School of Information and Control Engineering, Qingdao University of Technology, Qingdao,266000,China.
School of Information Science and Engineering, Qufu Normal University, Rizhao, 276800, China.
J Chem Inf Model. 2024 Apr 8;64(7):2158-2173. doi: 10.1021/acs.jcim.3c00582. Epub 2023 Jul 17.

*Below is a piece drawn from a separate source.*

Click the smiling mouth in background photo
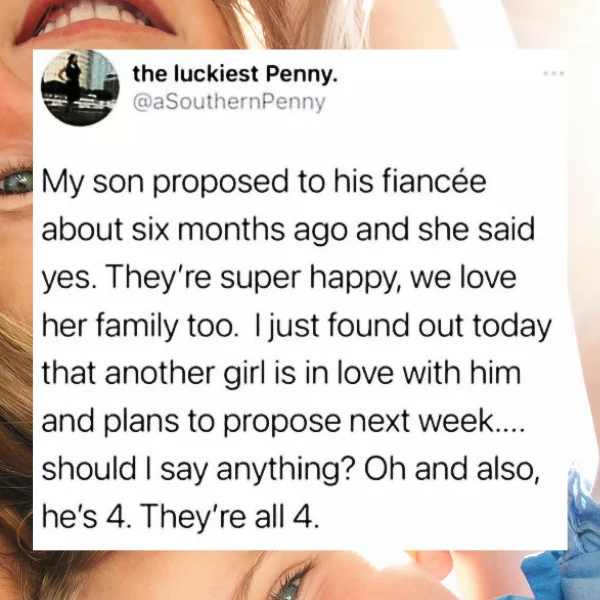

Drug-drug interactions (DDI) are a critical aspect of drug research that can have adverse effects on patients and can lead to serious consequences. Predicting these events accurately can significantly improve clinicians' ability to make better decisions and establish optimal treatment regimens. However, manually detecting these interactions is time-consuming and labor-intensive. Utilizing the advancements in Artificial Intelligence (AI) is essential for achieving accurate forecasts of DDIs. In this review, DDI prediction tasks are classified into three types according to the type of DDI prediction: undirected DDI prediction, DDI events prediction, and Asymmetric DDI prediction. The paper then reviews the progress of AI for each of these three prediction tasks in DDI and provides a summary of the data sets used as well as the representative methods used in these three prediction directions. In this review, we aim to provide a comprehensive overview of drug interaction prediction. The first section introduces commonly used databases and presents an overview of current research advancements and techniques across three domains of DDI. Additionally, we introduce classical machine learning techniques for predicting undirected drug interactions and provide a timeline for the progression of the predicted drug interaction events. At last, we debate the difficulties and prospects of AI approaches at predicting DDI, emphasizing their potential for improving clinical decision-making and patient outcomes.
药物-药物相互作用(DDI)是药物研究的一个关键方面,可能对患者产生不良影响,并导致严重后果。准确预测这些事件可以显著提高临床医生做出更好决策和建立最佳治疗方案的能力。然而,手动检测这些相互作用既耗时又费力。利用人工智能(AI)的进步对于准确预测 DDI 至关重要。在这篇综述中,根据 DDI 预测的类型,将 DDI 预测任务分为三类:无向 DDI 预测、DDI 事件预测和不对称 DDI 预测。然后,本文回顾了 AI 在这三个预测任务中的进展,并对用于这三个预测方向的数据集中使用的代表性方法进行了总结。在这篇综述中,我们旨在提供药物相互作用预测的全面概述。第一节介绍了常用的数据库,并概述了当前在 DDI 的三个领域的研究进展和技术。此外,我们还介绍了用于预测无向药物相互作用的经典机器学习技术,并提供了预测药物相互作用事件的进展时间表。最后,我们讨论了 AI 方法在预测 DDI 方面的困难和前景,强调了它们在改善临床决策和患者结果方面的潜力。